### [PROBLEM DESCRIPTION]
Extract every line of the entries below that contains the string "field". Case counts, so match uppercase and lowercase letters exactly.

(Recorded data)
start

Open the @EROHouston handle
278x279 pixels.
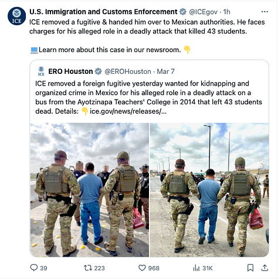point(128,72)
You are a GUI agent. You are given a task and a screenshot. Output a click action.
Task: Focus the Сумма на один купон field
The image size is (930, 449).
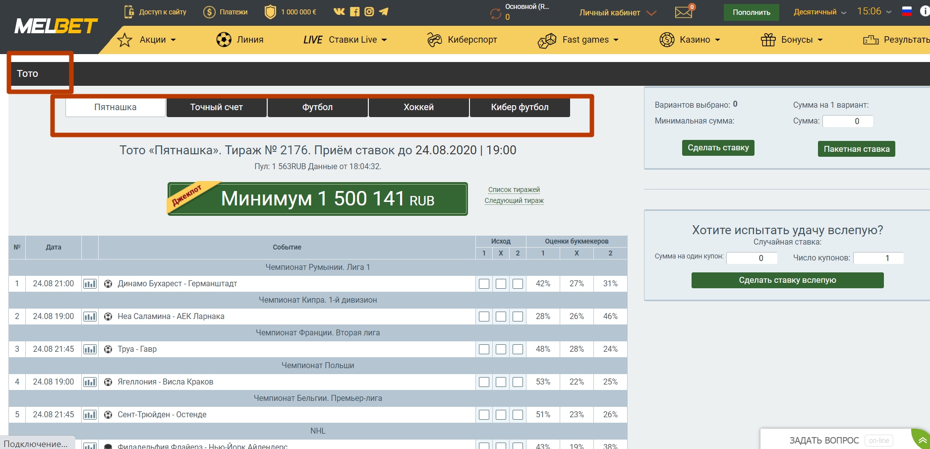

end

### [TASK RESPONSE]
Task: Focus the Сумма на один купон field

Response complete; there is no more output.